:: Selected passage ::

+ + +

Thursday, 17 May 2018, 10:56 Last update: about 7 years ago

Demonstrators gathered in Pembroke yesterday evening to demand that they are not buried alive by a behemoth project being proposed in right in their backyards. 

But, in reality, the prospective fate the residents of Pembroke are protesting against is very much the same fate that most of the country is facing. 

That because it is only a matter of time at this rate before all of us stand to be buried alive unless real, workable solutions are found to sate both the country’s thirst for development and its hunger to save the last remaining open spaces that we have.

For a country of the small size of Malta, we require innovative, even ingenious, ideas of how to make the most out of the small space we are confined within.  What works for other countries does not work for Malta.

Of course, we all know that as that much is obvious.  But despite that, there is no grand plan for the country’s future development – short, medium or long term.  The once-vaunted Paceville master plan remains on some dusty shelf and in the meantime developers at ploughing ahead with the lofty, very lofty indeed, piecemeal plans for the area.

We are a small nation and as such we should be flexible. We should be thinking outside the box. We cannot compete with other countries when it comes to the amount of land that can be allocated for development, our strengths lie elsewhere and it is those strengths that must be exploited.

+ + +

:: Dataset ::
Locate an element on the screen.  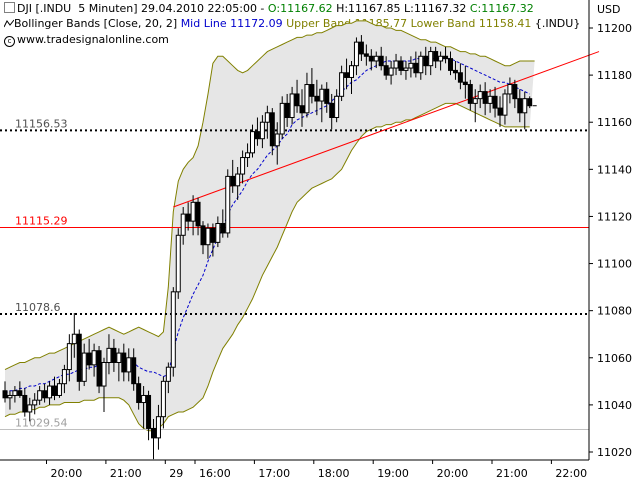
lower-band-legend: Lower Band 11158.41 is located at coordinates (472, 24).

+ + +

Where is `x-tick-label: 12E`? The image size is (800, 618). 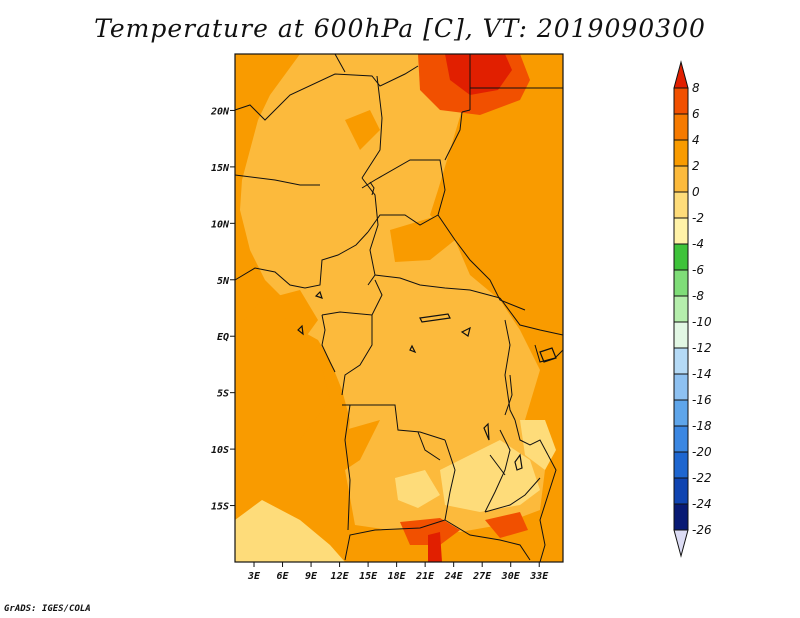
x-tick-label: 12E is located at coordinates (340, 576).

+ + +

:: Exercises to complete ::
(1) According to the editorial on development in Malta, what plan remains on some dusty shelf?
(2) Carry the editorial on development in Malta forward from its last sentence.
The rows are not needed for anything here.

:: Answers provided ::
(1) The once-vaunted Paceville master plan.

(2)
It is a dangerous game that is being played in Europe’s smallest, most densely-populated and most-overbuilt country. A country with such unique merits requires unique solutions, which have been sorely lacking. 

And it was only a matter of time before a critical mass of the population, including the previously disinterested and disaffected, had its eyes opened to the wholesale surrender and destruction of the country’s last remaining open spaces.

People will need to realise that for far too long, successive governments have treated this country’s few remaining natural areas as mere electoral spoils. Those spoils have been distributed during each administration’s five-year term – sometimes to buy loyalty before elections and to reward that loyalty after elections, and sometimes for an individual’s personal gain.

Without going into the specific merits of one particular case or another, the general rule of thumb here is that land is given out, development permits are granted, and illegal developments are sanctioned almost as a matter of course – by those chosen to run the country for the benefit of their own chosen few.

But the politically-motivated environmental rot does not stop there, by any means. During those five-year stretches, more and more land is unscrupulously sacrificed on the altar of economic progress: short-sighted decisions based on short-term economic gain. 

The American University of Zonqor had given birth to the country’s more recent environmental movements and the government would be well-advised to pay heed to this new-found strength of the environmental movement.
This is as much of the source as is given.